==== TEXTE EXTRAIT ====
Vodoun Paillettes, la création d’Aurore-Caroline Marty bientôt à Blois

L’art ne cherche pas à plaire, il convoque. Il n’apaise pas, il trouble. La performance imaginée par Aurore-Caroline Marty, présentée à Blois, dans le cadre de la Nuit européenne des musées, le vendredi 16 mai 2025 (19h) à la Fondation du doute (entrée gratuite sur réservation ici) dans le prolongement de l’exposition collective Mascara·des !, relève précisément de cette exigence : faire surgir le désordre, y mettre des paillettes, inventer un monde. « Ce n’est pas pour moi forcément un spectacle », précise-t-elle d’emblée. « On est vraiment dans un concert-performance, une sorte de cérémonie, un rituel plutôt festif et en même temps très sombre. »
C’est un projet dont les racines plongent dans le silence du confinement. Tandis que la planète s’arrêtait, Aurore-Caroline Marty se mettait à fabriquer des instruments de musique en polystyrène, « des instruments à cordes mais complètement silencieux, parce qu’on est vraiment dans l’ordre du décor », raconte-t-elle. Le mutisme forcé des temps pandémiques appelait déjà, en creux, la pulsation. « Ça m’a donné l’envie de réaliser une pièce qui pourrait justement s’activer, retentir, avec une mélodie, une musicalité. » À cette envie première succède bientôt un autre désir : « faire plus une sorte d’orchestre à percussions ».

Pour nourrir cette aspiration, l’artiste part trois mois au Bénin, « pour aller aux sources de la percussion, apprendre l’artisanat, jouer de la percussion, apprendre à les fabriquer, etc. » De cette immersion, elle revient avec plus qu’un savoir-faire : un imaginaire ouvert, démultiplié, prêt à accueillir la métamorphose. Car ce qui aurait pu demeurer folklore ou ethnographie s’efface très vite au profit d’une fabrique plus singulière. Elle commence à « créer des costumes, à créer tout un univers ». Le projet change alors de nature. « Mon idée de départ, autour des percussions, a évolué vers des instruments encore plus contemporains, dans le sens où chaque sculpture que j’ai fabriquée devient un instrument, mais qui est relié électroniquement au chef d’orchestre, au musicien, au compositeur. » Il s’agit de sculptures-objets, non de simples accessoires. Chacune est conçue pour s’activer, s’incarner dans le geste. « Ce sont des instruments que nous, les danseurs, allons activer. Quand je dis « nous, les danseurs », c’est parce que moi, je fais partie de la performance en tant que danseuse aussi. » Ils sont donc trois danseurs, un chef d’orchestre. À la tête de cet orchestre pas comme les autres : Gabriel Afathi, compositeur dijonnais, ami de longue date de l’artiste.
==== DONNÉES FOURNIES ====
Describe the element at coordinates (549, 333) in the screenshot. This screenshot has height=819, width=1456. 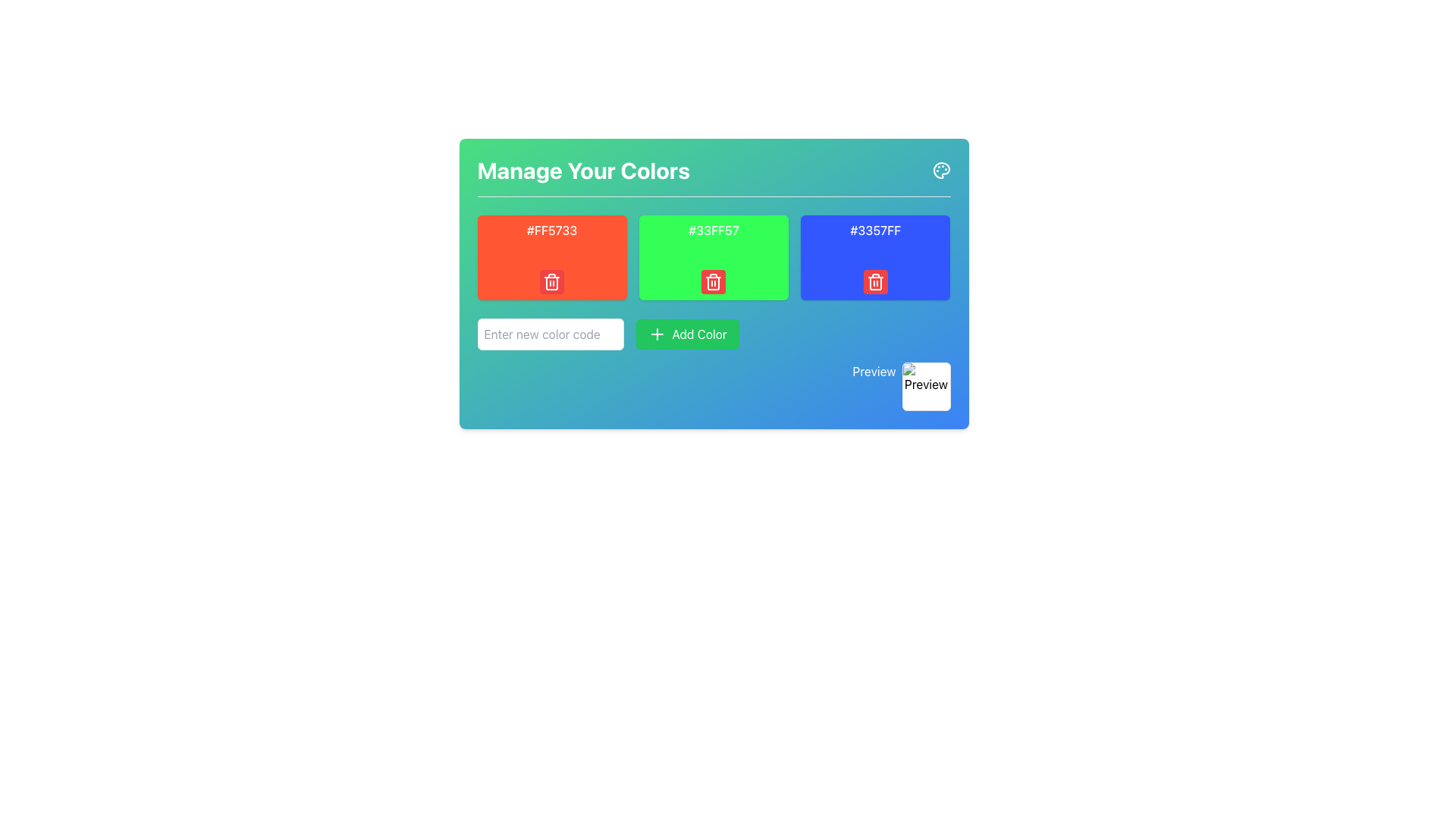
I see `the text input field styled with rounded corners and placeholder text 'Enter new color code' to select the text` at that location.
====
CONSIGNE: Résumez en trois phrases au plus le paragraphe de l'article sur Vodoun Paillettes qui commence par « C'est un projet dont les racines », en conservant ses faits principaux.

RÉPONSE ATTENDUE: Le projet est né pendant le confinement, quand Aurore-Caroline Marty fabriquait en polystyrène des instruments à cordes totalement silencieux, relevant du décor. Elle a alors eu envie de réaliser une pièce capable de s'activer et de retentir avec une mélodie. Cette première envie a bientôt cédé la place au désir de créer plutôt une sorte d'orchestre à percussions.